The data protection act is a law that secures personal information about people who interact with a company through employment or externally. Data protection can protect personal information such as payment details, contact information and personal details such as mental state. The information is gathered by a  data controller who collects the most important data that is vital for the organisation and what the data will be used for.

There are several principles for the data protection, these are the following principles.

Used fairly and lawfully

This is where the person who has had the information collected on them has the right to know that information is being collected on them and what the information is being used as the end result.

Personal data can be held only for specified and lawful purposes

Is when the collector of the information must state what they are using the information or and actually use the information towards that reason and not any other reason not specified by the company they work for.

Personal data should be adequate, relevant and not excessive for the required purpose

This is where the collector of the information must collect relevant information about the individual they are collecting information about.
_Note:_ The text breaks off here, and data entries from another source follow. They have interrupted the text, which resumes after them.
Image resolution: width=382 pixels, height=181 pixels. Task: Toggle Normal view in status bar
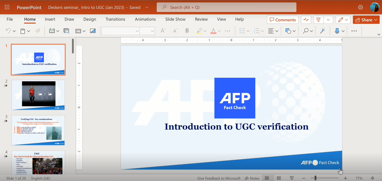tap(267, 178)
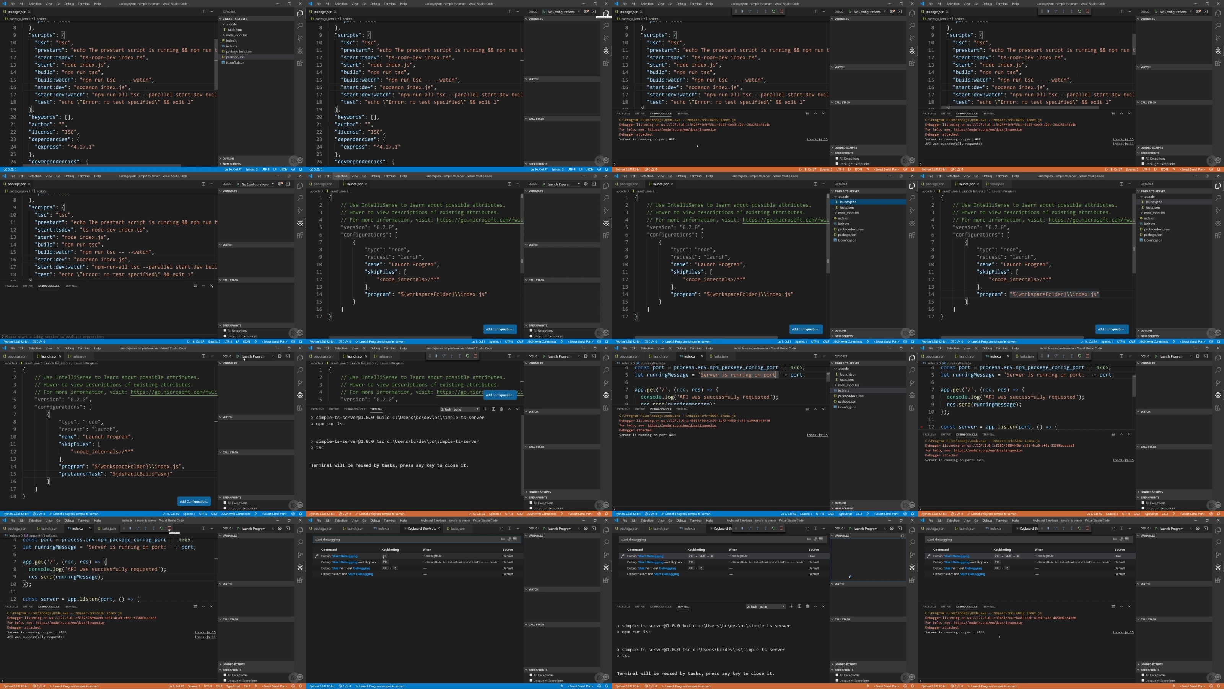Viewport: 1224px width, 689px height.
Task: Open index.js:11 link beneath the package.json editor
Action: [x=1123, y=144]
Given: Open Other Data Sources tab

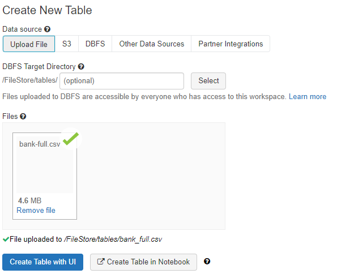Looking at the screenshot, I should pyautogui.click(x=152, y=44).
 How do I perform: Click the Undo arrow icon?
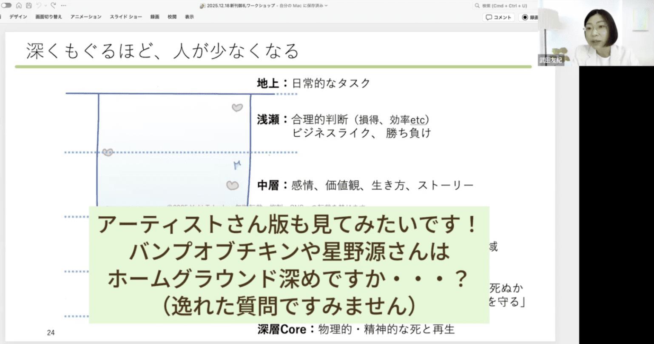[39, 6]
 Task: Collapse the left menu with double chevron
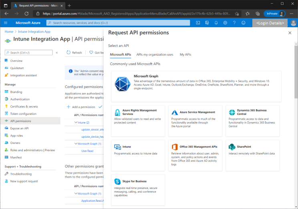tap(56, 52)
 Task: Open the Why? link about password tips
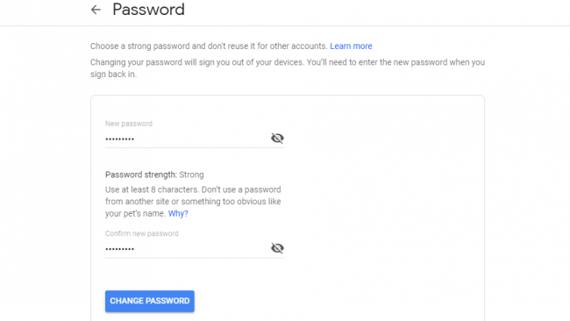click(178, 213)
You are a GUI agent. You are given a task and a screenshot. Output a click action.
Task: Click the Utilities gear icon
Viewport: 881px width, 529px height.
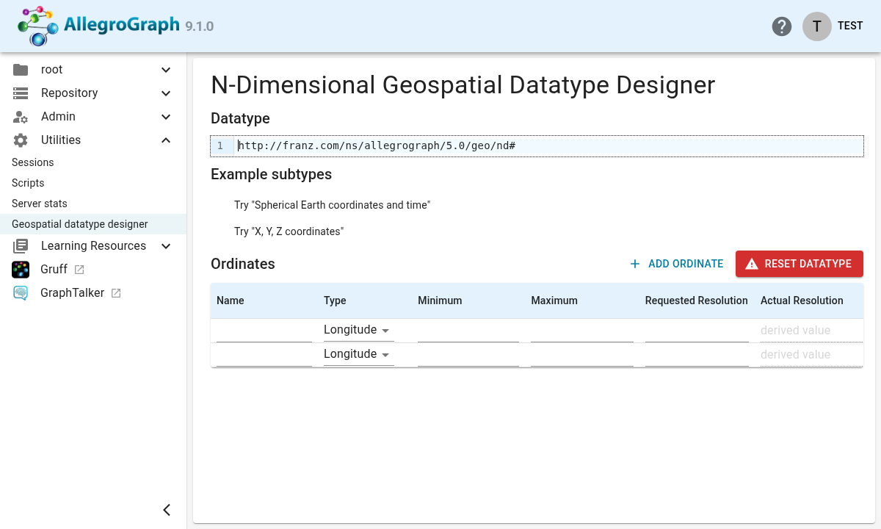click(21, 140)
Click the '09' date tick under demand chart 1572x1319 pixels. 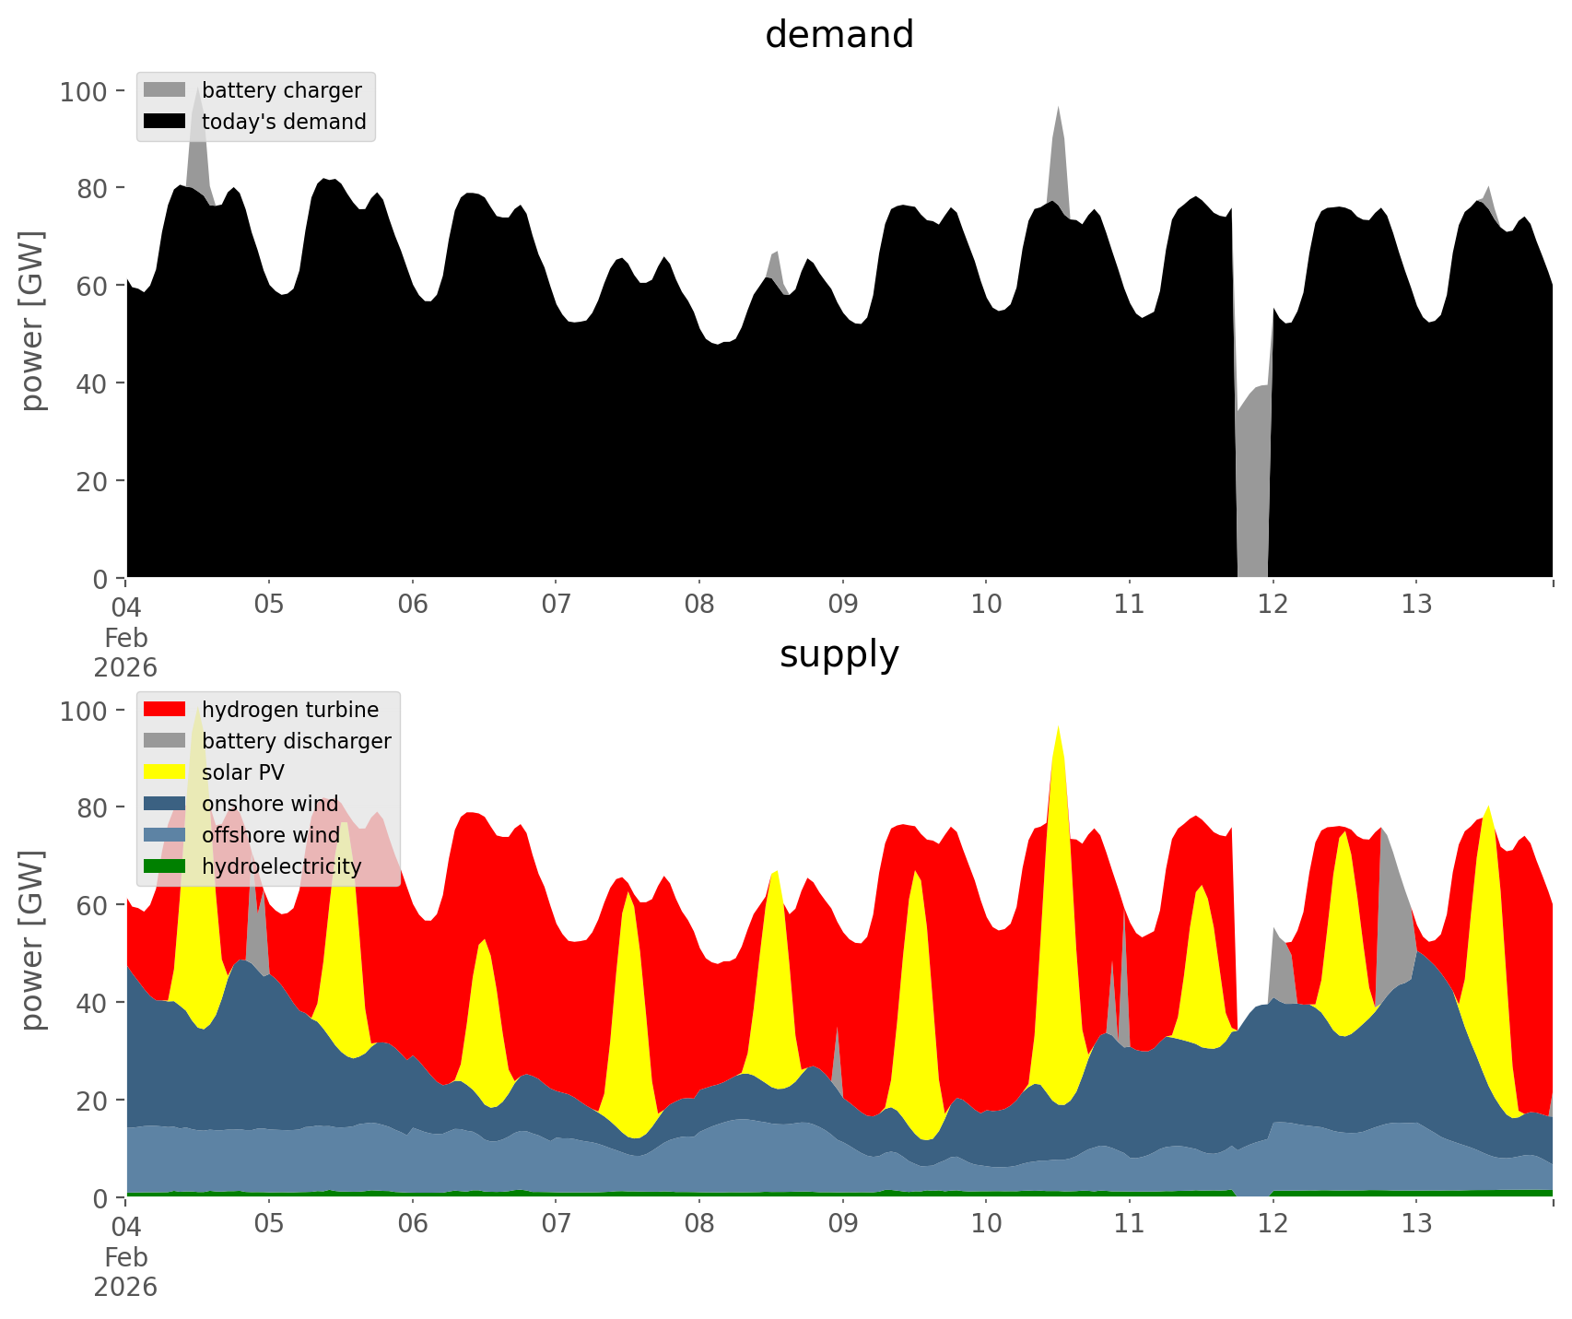(842, 605)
An example of this where you would collect information about his contact information or name which is relevant, but you would not collect information about the individuals eye color.

Personal data should be accurate and kept up-to-date.

This is where stored information on a individual must be kept up to date so that it remains relevant and useful. An example of this is a employee could change there contact details or second name, another example could be that they live at a address that is wrong so it would have to be corrected so that the information Is accurate so it would be important to keep it up to date. 

Personal data should not be kept for longer than is necessary.

This is where information that is no longer needed should be removed as it becomes irrelevant or not useful anymore. an example of this is CVs as you are supposed to keep it for five months as it can take up storage and they already have your personal details on log which you provide from your CV.

 

Data must be processed in accordance with the rights of the data subject.

This is where the individual who has data on him/her has the right to see that data at any time so that they may take a copy, change or just view.

Appropriate security measures must be taken against unauthorized access.

This is where data on a subject are protected from people who do not have access to the data on the subject this is done by taking security procedures such as making sure that you have anti hacking procedures or taking precautions that don't let people see data about people they shouldn't know about.

Personal data cannot be transferred to countries outside the E.U. unless the country has similar legislation to the Data protection act.

Is where the company if they wish to share information with other companies outside of it's own country can only share the information with countries that have similar law to the data protection act otherwise your are sharing information with people from a coutry that do not have access to the information.